### Task to carry out
Look through the records below, and whenever a line contains "section", copy it.

----

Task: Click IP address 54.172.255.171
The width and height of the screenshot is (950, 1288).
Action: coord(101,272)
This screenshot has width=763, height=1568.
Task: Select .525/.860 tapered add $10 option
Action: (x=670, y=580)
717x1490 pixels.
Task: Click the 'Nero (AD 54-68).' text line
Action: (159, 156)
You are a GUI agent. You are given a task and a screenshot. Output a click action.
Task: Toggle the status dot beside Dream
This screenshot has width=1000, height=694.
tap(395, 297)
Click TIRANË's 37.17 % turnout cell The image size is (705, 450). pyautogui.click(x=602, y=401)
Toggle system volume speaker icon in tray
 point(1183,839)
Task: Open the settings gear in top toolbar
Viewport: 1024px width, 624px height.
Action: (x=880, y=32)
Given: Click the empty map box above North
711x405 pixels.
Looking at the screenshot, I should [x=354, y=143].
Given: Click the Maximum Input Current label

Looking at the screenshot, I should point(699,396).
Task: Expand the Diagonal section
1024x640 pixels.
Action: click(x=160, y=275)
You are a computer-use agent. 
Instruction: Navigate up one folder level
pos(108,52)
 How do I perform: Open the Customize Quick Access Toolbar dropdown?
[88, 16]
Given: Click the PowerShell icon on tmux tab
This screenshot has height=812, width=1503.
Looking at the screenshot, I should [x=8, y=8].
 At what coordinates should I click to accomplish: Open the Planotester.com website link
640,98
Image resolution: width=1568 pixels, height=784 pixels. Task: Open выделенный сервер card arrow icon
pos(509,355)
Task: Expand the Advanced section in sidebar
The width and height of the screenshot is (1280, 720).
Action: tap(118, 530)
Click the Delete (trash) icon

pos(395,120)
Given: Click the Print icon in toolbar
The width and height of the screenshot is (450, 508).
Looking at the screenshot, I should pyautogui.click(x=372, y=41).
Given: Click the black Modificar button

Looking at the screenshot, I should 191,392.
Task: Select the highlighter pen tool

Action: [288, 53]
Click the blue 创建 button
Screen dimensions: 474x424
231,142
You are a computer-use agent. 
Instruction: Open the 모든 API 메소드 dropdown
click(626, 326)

----

### Response
Task: Expand the Diagonal section
Task: Expand the Advanced section in sidebar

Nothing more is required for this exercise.